"The texture was perfectly creamy, as any good risotto should be."
For our final pressure cooker vs. traditional cooking methods face-off, I decided to focus on risotto. If you've ever made risotto at home you know making this dish is an involved process with lots of time spent stirring, gradually adding liquid to the cooking rice, and stirring some more. It takes a while and by the time your rice has reached the ideal combination of al dente and creamy, chances are pretty good that your arm is sore.
It seemed crazy but every other recipe I tested this week turned out wonderfully. A Risotto with Mushrooms, Olives, and Leeks would tell me whether or not these lofty claims were true.
I prepped my ingredients, sauteed the leeks, and added the rice, mushrooms, olives, and chicken broth. I locked the lid of the pressure cooker into place and dutifully brought it up to high pressure.
Four minutes later, I unlocked the lid and lo and behold the rice and vegetables had been transformed into risotto. Even though the recipe calls for a few minutes of stirring at the end, my risotto was basically done after the pressure cooking.

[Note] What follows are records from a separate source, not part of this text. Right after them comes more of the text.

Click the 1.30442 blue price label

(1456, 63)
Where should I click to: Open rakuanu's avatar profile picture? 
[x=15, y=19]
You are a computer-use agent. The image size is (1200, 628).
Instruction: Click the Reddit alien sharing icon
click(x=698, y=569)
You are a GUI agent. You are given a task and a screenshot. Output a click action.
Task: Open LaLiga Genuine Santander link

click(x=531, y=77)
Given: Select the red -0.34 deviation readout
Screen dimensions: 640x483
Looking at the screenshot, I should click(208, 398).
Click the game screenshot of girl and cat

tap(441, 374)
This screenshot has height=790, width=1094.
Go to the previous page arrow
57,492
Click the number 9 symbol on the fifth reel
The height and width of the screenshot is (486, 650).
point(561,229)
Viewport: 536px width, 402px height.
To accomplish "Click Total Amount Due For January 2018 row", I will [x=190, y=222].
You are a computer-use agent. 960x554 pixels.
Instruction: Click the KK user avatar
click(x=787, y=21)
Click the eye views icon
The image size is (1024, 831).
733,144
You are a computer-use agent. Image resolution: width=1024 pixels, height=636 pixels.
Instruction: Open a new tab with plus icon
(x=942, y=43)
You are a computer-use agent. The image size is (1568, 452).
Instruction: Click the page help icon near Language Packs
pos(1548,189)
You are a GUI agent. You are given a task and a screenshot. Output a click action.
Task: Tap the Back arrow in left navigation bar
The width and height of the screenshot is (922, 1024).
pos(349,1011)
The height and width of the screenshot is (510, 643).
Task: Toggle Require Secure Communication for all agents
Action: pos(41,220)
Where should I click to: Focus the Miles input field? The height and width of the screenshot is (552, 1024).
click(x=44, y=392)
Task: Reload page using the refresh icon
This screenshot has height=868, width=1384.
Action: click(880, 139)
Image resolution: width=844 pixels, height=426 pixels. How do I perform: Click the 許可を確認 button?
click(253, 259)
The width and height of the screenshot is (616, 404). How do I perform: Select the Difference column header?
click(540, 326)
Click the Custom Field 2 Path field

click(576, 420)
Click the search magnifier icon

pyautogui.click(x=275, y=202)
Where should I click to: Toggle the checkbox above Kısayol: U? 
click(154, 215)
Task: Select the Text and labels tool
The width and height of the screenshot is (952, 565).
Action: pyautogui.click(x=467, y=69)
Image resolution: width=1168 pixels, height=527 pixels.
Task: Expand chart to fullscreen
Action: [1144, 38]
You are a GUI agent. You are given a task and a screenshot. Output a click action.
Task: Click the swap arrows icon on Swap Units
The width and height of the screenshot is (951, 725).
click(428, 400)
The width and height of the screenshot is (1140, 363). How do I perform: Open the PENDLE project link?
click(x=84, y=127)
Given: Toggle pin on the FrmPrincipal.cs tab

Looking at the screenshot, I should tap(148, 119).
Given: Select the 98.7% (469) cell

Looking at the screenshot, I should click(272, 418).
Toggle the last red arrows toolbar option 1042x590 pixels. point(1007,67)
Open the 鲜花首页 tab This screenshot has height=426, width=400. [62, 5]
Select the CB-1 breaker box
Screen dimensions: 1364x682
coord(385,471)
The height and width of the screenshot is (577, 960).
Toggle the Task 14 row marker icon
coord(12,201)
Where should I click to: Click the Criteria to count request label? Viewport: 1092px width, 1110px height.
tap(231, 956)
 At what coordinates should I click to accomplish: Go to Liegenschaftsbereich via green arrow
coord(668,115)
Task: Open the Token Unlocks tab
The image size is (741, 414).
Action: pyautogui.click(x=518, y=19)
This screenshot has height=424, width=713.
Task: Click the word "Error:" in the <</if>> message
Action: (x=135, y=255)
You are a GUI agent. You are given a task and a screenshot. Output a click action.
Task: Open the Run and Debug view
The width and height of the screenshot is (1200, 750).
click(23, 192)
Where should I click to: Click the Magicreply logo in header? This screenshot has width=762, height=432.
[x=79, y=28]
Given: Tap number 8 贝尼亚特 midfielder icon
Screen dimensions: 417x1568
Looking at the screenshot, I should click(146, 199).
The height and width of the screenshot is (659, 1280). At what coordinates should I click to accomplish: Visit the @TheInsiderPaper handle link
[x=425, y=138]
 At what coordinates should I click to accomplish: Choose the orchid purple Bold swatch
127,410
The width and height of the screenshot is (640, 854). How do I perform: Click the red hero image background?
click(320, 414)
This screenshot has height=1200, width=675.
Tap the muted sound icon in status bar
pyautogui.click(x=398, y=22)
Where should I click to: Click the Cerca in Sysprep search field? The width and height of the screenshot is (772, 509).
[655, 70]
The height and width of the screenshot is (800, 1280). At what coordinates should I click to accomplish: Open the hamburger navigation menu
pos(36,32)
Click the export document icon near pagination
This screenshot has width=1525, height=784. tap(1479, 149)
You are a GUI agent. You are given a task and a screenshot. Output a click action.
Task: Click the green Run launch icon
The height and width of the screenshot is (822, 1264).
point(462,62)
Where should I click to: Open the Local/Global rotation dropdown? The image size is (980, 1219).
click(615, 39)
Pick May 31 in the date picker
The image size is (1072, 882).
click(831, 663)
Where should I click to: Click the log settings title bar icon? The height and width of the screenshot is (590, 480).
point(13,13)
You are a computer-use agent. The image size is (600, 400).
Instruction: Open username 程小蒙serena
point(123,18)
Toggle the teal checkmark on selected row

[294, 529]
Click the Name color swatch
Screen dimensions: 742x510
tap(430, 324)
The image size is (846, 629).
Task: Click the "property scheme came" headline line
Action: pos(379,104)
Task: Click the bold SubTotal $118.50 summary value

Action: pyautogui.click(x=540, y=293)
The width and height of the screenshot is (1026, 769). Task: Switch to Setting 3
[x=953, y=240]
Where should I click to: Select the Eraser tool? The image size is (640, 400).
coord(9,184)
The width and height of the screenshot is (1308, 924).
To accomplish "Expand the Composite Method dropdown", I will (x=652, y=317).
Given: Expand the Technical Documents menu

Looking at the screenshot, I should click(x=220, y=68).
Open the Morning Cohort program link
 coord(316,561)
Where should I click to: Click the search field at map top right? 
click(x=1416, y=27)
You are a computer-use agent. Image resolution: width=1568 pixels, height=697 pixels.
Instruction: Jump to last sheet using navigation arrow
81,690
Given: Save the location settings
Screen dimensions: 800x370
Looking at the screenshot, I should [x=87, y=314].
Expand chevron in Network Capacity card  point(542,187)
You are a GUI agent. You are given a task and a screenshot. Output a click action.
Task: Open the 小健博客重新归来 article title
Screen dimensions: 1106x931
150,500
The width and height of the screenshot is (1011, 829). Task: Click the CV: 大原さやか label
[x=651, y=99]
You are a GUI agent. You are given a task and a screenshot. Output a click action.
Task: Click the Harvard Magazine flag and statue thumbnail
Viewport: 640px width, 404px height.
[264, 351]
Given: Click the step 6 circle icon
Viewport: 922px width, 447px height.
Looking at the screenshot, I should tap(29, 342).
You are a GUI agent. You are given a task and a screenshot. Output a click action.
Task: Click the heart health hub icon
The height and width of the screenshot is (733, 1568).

The risotto was pretty much identical to other versions I've made without the pressure cooker in the past—there were no tell-tale signs of the abbreviated cooking. The rice still had a little bite to it and the texture was perfectly creamy, as any good risotto should be.
One more point for the pressure cooker. After a week of using my new pressure cooker, I'm starting to wonder if there's anything that this thing can't cook.
- 1 tablespoon unsalted butter
- 1 tablespoon olive oil
- 2 medium leeks, white part only, thoroughly rinsed and thinly sliced (about 1 1/2 cups)
- 1 1/2 cups Arborio rice
- 1/2 pound of mushrooms, stems reserved for another use, caps thinly sliced
- 1/4 cup pitted, minced black olives, preferably oil-cured
- 3 1/4 to 3 1/2 cups vegetable or chicken broth or bouillon
- 1/3 to 1/2 cup grated Parmesan
- Salt (optional)
Heat the butter and oil the cooker. Saute the leeks until soft but not browned, about 2 minutes. Stir in the rice, making sure to coat thoroughly with the fat. Stir in the mushrooms, olives, and 3 1/4 cups of the broth (watch for sputtering oil).
Lock the lid in place and over high heat bring to high pressure. Adjust the heat to maintain high pressure and cook for 4 minutes. Reduce the pressure by placing the cooker under cold running water. Remove the lid, tilting it away from you to allow steam to escape.
The risotto will be fairly soupy at this point. Set the cooker over medium-high heat and boil uncovered, stirring vigorously every minute, until the mixture thickens and the rice is tender but still chewy, 3 to 5 minutes. Add a bit more broth if the mixture becomes dry before the rice reaches the desired consistency. Turn off the heat, stir in the Parmesan, and add salt to taste (if desired). Serve immediately.